— start of SOURCE PASSAGE —

# Employment Experience Letter - Queries..



## ben roberto (Nov 14, 2012)

hello All,

this is my first post in the forum. I'm planning to migrate to Australia as Internal Auditor under GSM, since my qualification and experience closely matches the same. I understand that the relevant skill assessment authority is Vetassess for Internal Auditor.

Thank you to each one of you for the bulk of useful info here.. cos whatever i understood on the process so far is mainly from this forum... :clap2: :clap2: 
plus i'm thinking of applying myself since getting an agent's help is not affordable for me.. hence this forum is my only source to get relevant advice.. 

I've been trying to get some specific answers from the site thereby avoiding duplicate threads.. but not able to get it...

pls pardon me in case the info is already here and pls direct me to the relevant thread if u r aware.. my doubts are

1. *Current employment* - It is difficult for me to get exp letter in the company letter head or statement of declaration from my manager of my current employer. But I do have the employment contract, all payslips and bank statement. Will that suffice..? Is there any other option? Alternatively, is it compulsory to mention the current employment for skill assessment with Vetassess and later in the Visa application (if invited)? Because I'm claiming 5 years exp and I do have that much years even if I exclude my current job.. But will that be ok?

2. *Previous employers* - My previous employment experience docs don't have the details of tasks/responsibilities involved. Is it ok if i get statement of declaration for tasks/responsibilities from my previous managers and supplement that with contract/offer letter, payslips, tax statements (Form 16) and bank statements?

3. *Statement of Declaration* - All my previous jobs locations were in India. But myself and one of my previous managers are currently working abroad. Is it required that the self declaration to be in Indian stamp paper? Is there any other option?

— end of SOURCE PASSAGE —
— start of LISTING —

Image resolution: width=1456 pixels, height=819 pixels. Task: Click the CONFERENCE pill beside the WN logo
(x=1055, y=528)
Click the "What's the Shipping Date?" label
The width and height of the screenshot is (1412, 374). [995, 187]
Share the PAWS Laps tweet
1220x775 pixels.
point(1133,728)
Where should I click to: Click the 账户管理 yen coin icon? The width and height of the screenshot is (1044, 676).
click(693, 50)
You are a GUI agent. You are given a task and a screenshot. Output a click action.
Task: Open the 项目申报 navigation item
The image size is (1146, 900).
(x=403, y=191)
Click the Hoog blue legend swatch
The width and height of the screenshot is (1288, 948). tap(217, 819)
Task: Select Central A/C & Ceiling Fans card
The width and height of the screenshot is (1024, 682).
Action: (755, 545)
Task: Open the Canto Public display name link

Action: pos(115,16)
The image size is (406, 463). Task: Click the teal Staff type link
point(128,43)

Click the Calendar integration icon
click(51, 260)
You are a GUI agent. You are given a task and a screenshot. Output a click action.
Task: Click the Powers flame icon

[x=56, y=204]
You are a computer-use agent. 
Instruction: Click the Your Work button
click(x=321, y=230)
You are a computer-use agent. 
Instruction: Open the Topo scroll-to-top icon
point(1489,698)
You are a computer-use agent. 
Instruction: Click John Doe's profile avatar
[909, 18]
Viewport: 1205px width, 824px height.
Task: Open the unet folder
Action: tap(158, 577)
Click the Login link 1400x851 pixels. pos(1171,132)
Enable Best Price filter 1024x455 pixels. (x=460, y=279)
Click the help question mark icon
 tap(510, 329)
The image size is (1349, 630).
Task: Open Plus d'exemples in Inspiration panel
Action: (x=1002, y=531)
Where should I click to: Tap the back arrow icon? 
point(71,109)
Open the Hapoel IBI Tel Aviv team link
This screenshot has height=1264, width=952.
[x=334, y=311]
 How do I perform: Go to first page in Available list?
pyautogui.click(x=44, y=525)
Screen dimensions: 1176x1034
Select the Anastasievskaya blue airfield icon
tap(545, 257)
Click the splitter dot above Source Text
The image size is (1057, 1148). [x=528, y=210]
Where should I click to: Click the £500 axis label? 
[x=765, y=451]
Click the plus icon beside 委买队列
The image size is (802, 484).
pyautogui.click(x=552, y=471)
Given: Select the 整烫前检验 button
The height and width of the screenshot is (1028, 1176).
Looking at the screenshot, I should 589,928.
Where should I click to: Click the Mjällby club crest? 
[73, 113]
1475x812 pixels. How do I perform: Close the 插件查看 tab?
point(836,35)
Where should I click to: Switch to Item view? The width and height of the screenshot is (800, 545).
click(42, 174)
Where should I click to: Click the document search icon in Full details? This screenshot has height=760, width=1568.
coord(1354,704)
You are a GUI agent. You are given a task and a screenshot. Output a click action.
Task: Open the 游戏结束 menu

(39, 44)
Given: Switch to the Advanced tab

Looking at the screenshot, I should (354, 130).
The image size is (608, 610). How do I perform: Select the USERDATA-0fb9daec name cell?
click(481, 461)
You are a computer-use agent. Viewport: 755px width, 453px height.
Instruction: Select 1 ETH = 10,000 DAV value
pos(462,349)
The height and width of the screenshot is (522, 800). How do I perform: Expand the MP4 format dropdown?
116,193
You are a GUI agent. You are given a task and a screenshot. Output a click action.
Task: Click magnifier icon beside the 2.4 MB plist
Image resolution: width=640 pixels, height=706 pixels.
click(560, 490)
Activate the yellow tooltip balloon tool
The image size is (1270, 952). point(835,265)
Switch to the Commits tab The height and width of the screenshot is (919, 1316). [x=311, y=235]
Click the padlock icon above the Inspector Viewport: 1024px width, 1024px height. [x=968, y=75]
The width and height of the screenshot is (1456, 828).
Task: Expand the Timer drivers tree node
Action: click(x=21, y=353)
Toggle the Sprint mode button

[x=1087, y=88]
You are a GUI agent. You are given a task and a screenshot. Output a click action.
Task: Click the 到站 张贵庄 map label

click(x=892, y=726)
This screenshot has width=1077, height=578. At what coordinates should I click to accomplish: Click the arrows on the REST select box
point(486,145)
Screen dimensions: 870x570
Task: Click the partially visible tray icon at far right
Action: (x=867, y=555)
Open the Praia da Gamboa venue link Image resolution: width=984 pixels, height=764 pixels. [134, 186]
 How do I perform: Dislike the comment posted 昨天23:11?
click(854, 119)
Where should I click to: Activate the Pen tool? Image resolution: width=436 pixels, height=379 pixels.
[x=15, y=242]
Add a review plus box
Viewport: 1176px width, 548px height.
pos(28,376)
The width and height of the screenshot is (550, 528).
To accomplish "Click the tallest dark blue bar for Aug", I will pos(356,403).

— end of LISTING —

_WHAT YOU WILL DO_
#1 In the forum post about employment experience letters, which skill assessment authority does the poster identify for Internal Auditor?
#2 Write the next part of the forum post about employment experience letters, continuing after its last line.

_WRITTEN RESPONSES_
#1 Vetassess

#2
Please provide your kind response if you have the info..

Thank you so much... Ben


----------



## Maz25 (Jul 6, 2008)

1. I would not advise you to exclude any information from your visa application. Unfortunately, if you are found out later on, it will cause you no end of problems and cast down over all other information that you have provided. When dealing with DIAC and VETASSESS, honesty is always the best policy. Additionally, VETASSESS and DIAC carry out their assessment using separate rules, so you never know when you might need those experiences that you are wishing to omit from your application.

If you are unable to get a reference letter from your current employer, you can do a statutory declaration and use the documents that you mentioned to support your statements. You can also ask a (senior) colleague that you trust to write you a reference letter on plain paper and simply attach their business card and provide their current contact details, in case VETASSESS and DIAC wish to verify all or part of their statement.

2. Yes, you can get a statement from your previous manager, preferably on letterhead and attach the documents mentioned. Do ensure that they provide their current contact details, in case DIAC or VETASSESS need to talk to them.

3. No, you can do a statutory declaration anywhere in the world. The stat dec needs to be signed in front of a lawyer, who simply verifies your identity.


----------



## ben roberto (Nov 14, 2012)

Maz25 said:


> 1. I would not advise you to exclude any information from your visa application. Unfortunately, if you are found out later on, it will cause you no end of problems and cast down over all other information that you have provided. When dealing with DIAC and VETASSESS, honesty is always the best policy. Additionally, VETASSESS and DIAC carry out their assessment using separate rules, so you never know when you might need those experiences that you are wishing to omit from your application.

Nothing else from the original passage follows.